Distributor Paramount showed off an exchange in which Hoffman's character, imprisoned by the Impossible Missions Force, delivers a chilling threat to Cruise's Hunt.

"Do you have a wife, a girlfriend?" Hoffman asks Cruise. "Because if you do, you know what I'm going to do next? I'm going to find her. I'm going to find her, and I'm going to hurt her. I'm going to make her bleed and call out your name. ...

"And then I'm going to kill you right in front of her."

Abrams also presented a fiery sequence in which Hoffman's allies try to rescue him from Cruise and his gang, which includes returning co-star Ving Rhames.

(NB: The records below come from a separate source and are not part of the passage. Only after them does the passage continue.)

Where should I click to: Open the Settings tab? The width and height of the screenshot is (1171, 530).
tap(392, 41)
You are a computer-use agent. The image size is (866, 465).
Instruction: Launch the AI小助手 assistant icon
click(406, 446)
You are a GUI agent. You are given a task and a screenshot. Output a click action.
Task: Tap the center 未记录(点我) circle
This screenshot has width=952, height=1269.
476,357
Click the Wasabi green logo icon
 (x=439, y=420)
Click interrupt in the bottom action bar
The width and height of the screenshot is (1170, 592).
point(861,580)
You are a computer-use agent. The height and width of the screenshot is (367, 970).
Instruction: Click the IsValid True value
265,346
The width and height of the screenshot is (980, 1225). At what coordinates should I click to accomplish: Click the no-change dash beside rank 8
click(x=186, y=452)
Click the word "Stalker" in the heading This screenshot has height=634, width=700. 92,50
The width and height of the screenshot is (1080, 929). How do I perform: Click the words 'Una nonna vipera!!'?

"Mission: Impossible III" also co-stars Laurence Fishburne, Michelle Monaghan and Keri Russell, who starred in Abrams' series "Felicity."

After delays on the sequel that included scheduling conflicts and an earlier director dropping out, Cruise decided Abrams was the right filmmaker after watching episodes of "Alias." Cruise and Wagner let Abrams toss out the earlier story line and held off on "Mission: Impossible III" until he was able to free himself up from getting "Lost" on the air.

Though they both were hits, the first two "Mission: Impossible" movies were criticized for focusing on style and action in service of perplexing story lines. "Mission: Impossible III" presents a clear plot centered on elaborate chess moves between Cruise and Hoffman's characters, said Abrams, a co-writer on the movie.

"This story is trackable, unlike a lot of stories we've seen in the spy genre, certainly everything from episodes of `Mission: Impossible' on TV, and certainly I'm guilty of it in episodes of `Alias,'" Abrams said. "There are stories that can get so convoluted that you're just barely hanging on, but this I think you can follow the story beat for beat."